Ich war immer anders als die anderen, anders als meine Geschwister, anders als die Kinder im Dorf. Als Kind war ich ein schüchterner, verklemmter Junge. Aber meine Mutter hat immer an mich geglaubt, sie hat mich sehr geliebt und ich habe diese warme Mutterliebe gespürt. Sie hat mich so angenommen und respektiert, wie ich eben war.
Wie wichtig war der Sport in deiner Kindheit?
Ich war im Turnverein Balterswil. Das Turnen hat meinen sportlichen Ehrgeiz geweckt. Ich habe mein Training intensiviert und mich sehr angestrengt. Ich wurde schneller und stärker und nahm an jedem Wettkampf teil. Mit 17 Jahren gewann ich meine ersten Kränze im Nationalturnen. Sicherlich haben mir im Sport auch meine körperlichen Voraussetzungen geholfen, ich war groß und athletisch.
Du bist gern in der Natur. Was gibt sie Dir zurück?
Während meine Familie zu Hause am Küchentisch jasste, war ich im Wald unterwegs. Auch heute noch gehe ich gerne allein in den Wald. Die Natur gibt mir Ruhe und Frieden. Ich fühle mich wohl, beobachte gerne die Vögel. Mein Lieblingsvogel ist die Krähe, sie ist klug, frech, groß und stark. Als Kind hatte ich einen zahmen Raben, den «Köbeli». Fünf Jahre lang war Köbeli mit mir unterwegs, hat auf mich gewartet und ist immer wieder zurückgekommen".
Wie stehst du zum Alter und zum Älterwerden?
Ich habe auch eine ruhige und nachdenkliche Seite. Ich bin ein gläubiger Mensch, der jeden Sonntag in die Kirche geht und mit Gott spricht. Schau, ab 80 ist jedes Jahr ein Geschenk. Ich könnte heute gehen. Alles war gut, so wie es war. Ich hatte ein wunderbares Leben, für das ich sehr dankbar bin. Aber es gab sicher nicht nur Höhepunkte in meinem Leben. Es gab auch schwierige Jahre mit vielen Schicksalsschlägen. 2006 war so ein Jahr, in dem ich einige wichtige Wegbegleiter und meine Frau verloren habe. Es war ein schwieriges Jahr mit viel Abschied und Trauer. Ich habe Freunde und mein Sohn war mir eine Stütze.
Ich selbst habe in jungen Jahren schwere Unfälle überlebt und weiß um die Zerbrechlichkeit des Lebens. Immer wenn ich in meinem Leben vom Erfolg übermannt wurde, hat mir Gott durch einen Schicksalsschlag gezeigt, dass ich wieder auf den Boden der Tatsachen zurückkehren muss. Das hat mir geholfen, nicht abzuheben. Und so habe ich dann auch immer anderen geholfen.

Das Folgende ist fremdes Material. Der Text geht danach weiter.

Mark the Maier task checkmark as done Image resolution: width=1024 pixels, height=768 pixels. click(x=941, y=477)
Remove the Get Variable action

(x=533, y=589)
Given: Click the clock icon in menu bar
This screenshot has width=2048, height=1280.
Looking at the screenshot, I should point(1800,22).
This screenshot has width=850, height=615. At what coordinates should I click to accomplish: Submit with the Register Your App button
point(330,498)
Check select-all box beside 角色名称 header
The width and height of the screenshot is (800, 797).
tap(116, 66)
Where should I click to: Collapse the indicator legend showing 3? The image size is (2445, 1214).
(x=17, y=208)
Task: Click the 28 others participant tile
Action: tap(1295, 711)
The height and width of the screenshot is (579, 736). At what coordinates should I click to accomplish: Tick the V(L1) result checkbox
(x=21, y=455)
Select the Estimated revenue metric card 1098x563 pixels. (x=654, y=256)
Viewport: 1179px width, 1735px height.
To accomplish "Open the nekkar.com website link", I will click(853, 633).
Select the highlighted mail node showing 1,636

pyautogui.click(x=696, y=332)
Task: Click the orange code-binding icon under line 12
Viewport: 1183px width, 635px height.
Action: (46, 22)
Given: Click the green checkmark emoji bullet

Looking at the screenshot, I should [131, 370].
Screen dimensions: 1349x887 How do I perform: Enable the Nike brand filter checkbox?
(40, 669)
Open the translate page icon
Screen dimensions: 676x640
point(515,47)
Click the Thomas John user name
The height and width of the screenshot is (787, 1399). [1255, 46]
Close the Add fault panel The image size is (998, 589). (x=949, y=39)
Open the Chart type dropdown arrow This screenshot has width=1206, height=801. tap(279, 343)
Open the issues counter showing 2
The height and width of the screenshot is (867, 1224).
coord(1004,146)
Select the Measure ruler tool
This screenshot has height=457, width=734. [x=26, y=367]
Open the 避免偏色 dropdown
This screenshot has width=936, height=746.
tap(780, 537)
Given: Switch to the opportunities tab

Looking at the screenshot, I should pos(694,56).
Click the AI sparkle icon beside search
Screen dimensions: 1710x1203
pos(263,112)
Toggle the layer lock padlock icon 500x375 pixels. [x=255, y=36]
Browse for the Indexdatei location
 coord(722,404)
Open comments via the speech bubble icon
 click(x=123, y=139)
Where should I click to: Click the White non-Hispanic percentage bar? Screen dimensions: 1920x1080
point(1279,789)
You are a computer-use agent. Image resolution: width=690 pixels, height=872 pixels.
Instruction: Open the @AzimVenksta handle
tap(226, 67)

Vorwärts und immer das Gute suchen
Ein starker Wille und Lebensfreude sind bei Hausi auch heute noch zu spüren. Die operative Leitung seiner Firma Hans Leutenegger AG hat er mit 50 Jahren abgegeben, aber er interessiert sich nach wie vor für die Mitarbeitenden und wie das Geschäft läuft. Urs Vögeli führt heute die Firma als CEO mit sehr viel Können, Talent und Geschick und das verdankt Hausi seinem Freund sehr - «er ist ein wunderbarer Mensch» und ein langjähriger Freund, wie Hausi im Gespräch betont. Die Firma und die Mitarbeitenden liegen ihm am Herzen, die Verantwortung nimmt er auch heute noch ernst. Als gelernter Bauschlosser hat er die Firma aufgebaut und zu einem erfolgreichen Unternehmen gemacht.
Ein freundliches Lachen
Nie jammern, sagt Hausi immer wieder eindringlich. Nie aufgeben, immer das Gute suchen und an sich glauben. Zufriedenheit, das ist sein Lebenselixier im Alter. Er strahlt diese Zufriedenheit aus und steckt seine Mitmenschen damit an. An dem Wintertag in Biel schafft er es, den Leuten in der Einkaufsstrasse ein Lächeln zu entlocken, er wird erkannt und geniesst diese Momente. Ein Wort hier, ein Kompliment dort. Manchmal muss er auch etwas nachhelfen, wenn ihn die Leute unsicher anschauen und sagen, das sei doch der Hausi, der Olympiasieger. Auf dem Perron Richtung Genf wird Hausi von einem jungen Mann interessiert beäugt. «Alles klar?» ruft er über die Gleise. «J’aime votre style!» ruft er lachend vom gegenüberliegenden Perron zurück. Er lacht mit und steigt mit seinen weissen Turnschuhen in den Zug nach Rolle.
Wir danken Hausi Leutenegger, dass er sich die Zeit genommen hat, mit Quartierplus in Biel über sein Leben zu sprechen und wünschen ihm von Herzen alles Gute und beste Gesundheit für die Zukunft.